Miniaturensembles dieser Art finden sich in zahlreichen europäischen Sammlungen des 17. und 18. Jahrhunderts, etwa im Grünen Gewölbe in Dresden oder in der Kunstkammer des Erzherzogs Ferdinand II. in Ambras bei Innsbruck. Ihre Anordnung folgte einem didaktischen Prinzip – man konnte Geschichte „im Raum betrachten“, antike Biographien durch Formen und Materialien sinnlich erfassen (vgl. Sybille Ebert-Schifferer: Kunstkammern der Renaissance, München 2002).
Christoph Daniel, selbst ein hochgebildeter Militär, der lateinische Texte kannte und vermutlich antike Autoren wie Sueton oder Livius las, wird diese Figuren nicht als bloßes Kuriosum gesammelt haben. Sie standen für ihn als Genealogie politischer Erfahrung, eingebettet in die Vorstellung, dass auch seine eigene Vita – als General, Gutsbesitzer und Fideikommissstifter – in einem historischen Kontinuum stand.

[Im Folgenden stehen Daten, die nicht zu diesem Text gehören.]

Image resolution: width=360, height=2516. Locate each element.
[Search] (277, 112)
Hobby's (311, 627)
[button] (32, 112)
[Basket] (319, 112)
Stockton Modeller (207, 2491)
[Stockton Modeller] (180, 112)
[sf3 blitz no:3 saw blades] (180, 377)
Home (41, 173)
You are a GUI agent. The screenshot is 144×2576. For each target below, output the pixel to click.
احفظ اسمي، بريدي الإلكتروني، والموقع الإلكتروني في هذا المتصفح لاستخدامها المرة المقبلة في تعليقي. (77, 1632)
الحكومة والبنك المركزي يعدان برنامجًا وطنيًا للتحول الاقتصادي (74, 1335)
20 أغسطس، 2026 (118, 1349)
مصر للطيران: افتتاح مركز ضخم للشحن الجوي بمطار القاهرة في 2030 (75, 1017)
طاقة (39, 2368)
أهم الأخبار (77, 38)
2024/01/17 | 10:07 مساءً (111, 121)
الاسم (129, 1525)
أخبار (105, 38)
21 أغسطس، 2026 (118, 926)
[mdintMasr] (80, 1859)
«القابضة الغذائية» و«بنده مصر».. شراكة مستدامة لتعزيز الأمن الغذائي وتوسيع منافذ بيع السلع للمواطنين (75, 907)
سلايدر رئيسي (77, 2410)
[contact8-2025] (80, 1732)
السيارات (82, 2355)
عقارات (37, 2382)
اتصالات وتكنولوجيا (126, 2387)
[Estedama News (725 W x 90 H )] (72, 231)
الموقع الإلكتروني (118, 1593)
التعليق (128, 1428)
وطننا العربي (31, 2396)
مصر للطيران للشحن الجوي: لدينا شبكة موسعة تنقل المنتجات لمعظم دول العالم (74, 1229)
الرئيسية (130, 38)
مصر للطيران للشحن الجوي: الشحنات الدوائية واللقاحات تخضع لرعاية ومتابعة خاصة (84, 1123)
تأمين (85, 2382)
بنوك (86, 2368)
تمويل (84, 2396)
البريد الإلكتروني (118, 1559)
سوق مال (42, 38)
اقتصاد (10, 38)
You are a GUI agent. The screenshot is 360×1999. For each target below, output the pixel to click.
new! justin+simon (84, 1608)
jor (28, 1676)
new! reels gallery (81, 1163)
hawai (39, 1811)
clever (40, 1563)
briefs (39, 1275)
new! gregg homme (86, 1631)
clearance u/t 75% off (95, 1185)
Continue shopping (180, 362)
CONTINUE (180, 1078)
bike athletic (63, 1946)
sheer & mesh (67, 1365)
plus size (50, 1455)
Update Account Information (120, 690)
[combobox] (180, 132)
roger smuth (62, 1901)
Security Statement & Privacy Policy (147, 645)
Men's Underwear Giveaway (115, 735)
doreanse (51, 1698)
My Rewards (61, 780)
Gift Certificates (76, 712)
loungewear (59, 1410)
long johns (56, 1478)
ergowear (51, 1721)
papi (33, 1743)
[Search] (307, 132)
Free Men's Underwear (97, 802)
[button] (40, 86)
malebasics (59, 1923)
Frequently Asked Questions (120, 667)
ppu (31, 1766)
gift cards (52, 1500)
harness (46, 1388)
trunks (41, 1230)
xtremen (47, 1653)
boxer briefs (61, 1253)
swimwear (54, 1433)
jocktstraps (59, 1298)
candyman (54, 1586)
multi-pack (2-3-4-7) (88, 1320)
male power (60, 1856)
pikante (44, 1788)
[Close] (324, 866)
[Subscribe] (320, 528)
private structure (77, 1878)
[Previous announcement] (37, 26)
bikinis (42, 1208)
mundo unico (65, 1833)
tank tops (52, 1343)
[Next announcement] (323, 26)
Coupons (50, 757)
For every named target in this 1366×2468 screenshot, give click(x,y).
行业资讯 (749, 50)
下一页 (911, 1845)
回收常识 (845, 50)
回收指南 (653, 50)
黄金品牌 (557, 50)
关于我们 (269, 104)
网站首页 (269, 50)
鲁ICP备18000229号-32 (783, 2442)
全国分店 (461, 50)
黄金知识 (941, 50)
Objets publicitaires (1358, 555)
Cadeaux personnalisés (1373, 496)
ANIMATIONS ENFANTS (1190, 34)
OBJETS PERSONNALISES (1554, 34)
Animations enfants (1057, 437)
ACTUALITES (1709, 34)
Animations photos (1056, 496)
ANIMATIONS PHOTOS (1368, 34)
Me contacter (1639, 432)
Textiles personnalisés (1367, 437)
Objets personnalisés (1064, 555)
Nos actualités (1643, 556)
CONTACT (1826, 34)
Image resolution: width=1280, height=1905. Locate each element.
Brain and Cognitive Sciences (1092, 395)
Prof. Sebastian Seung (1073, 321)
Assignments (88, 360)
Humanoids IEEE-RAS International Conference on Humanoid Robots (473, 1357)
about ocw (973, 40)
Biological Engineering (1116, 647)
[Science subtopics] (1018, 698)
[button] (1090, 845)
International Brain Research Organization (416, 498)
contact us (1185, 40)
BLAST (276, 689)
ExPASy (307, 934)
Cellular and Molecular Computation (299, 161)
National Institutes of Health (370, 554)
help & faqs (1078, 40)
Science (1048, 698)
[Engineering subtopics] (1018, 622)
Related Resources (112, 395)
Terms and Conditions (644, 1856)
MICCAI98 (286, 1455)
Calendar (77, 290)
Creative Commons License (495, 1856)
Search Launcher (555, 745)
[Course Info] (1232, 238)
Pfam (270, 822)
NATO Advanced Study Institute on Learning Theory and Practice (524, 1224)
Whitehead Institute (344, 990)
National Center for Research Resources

Die Kaiser und ihre Kaiserinnen – politische Paarbildung
Auffällig ist die konsequente Verbindung männlicher und weiblicher Figuren: Nicht nur die zwölf Cäsaren, sondern explizit auch ihre Ehefrauen werden dargestellt. Diese Entscheidung verweist auf das barocke Interesse an dynastischen Allianzen, ehelicher Tugend und weiblicher Rolle im höfischen System. Gerade in einer Zeit, in der der barocke Hofstaat auf dem Zusammenspiel männlicher Macht und weiblicher Repräsentation beruhte, waren solche Miniaturen mehr als Dekor – sie waren Schulmodelle höfischer Kultur.
Die Entscheidung, sie in einer „Schachtel“ aufzubewahren, legt nahe, dass sie nicht in einer Vitrine oder auf einem Kaminsims standen, sondern aufgeklappt und betrachtet werden konnten – wie ein mobiles Lehrstück oder ein persönliches Museum im Kleinstformat. Sie gehörten zu den intimen Objekten adliger Bildung, wie sie von Leibniz, Thomasius oder Bodmer im 18. Jahrhundert beschrieben wurden: klein, aber bedeutungsschwer.
Funktion und Ort im Gesamtraum
Positioniert im gleichen Raum wie Musketen, Pistolen, Hirschfänger und ein grünsamtener Sattel, bilden diese Figuren eine semantische Kontrastfolie: Während Waffen für Handeln und Eingreifen stehen, symbolisieren die Cäsarenfiguren das Reflektieren über Macht, das Nachdenken über Herrschaftsgeschichte.
Der Raum wird so zum Mikrokosmos aristokratischer Lebensführung: Nicht nur Gewalt, nicht nur Prunk, sondern auch politisches Denken, Erinnerung und Kontemplation hatten hier ihren Platz. Die „Cesarines“ sind dabei keine Randfiguren, sondern – in barocker Manier – gleichwertige Symbole für die Mitverantwortung weiblicher Handlungsmacht innerhalb dynastischer Systeme.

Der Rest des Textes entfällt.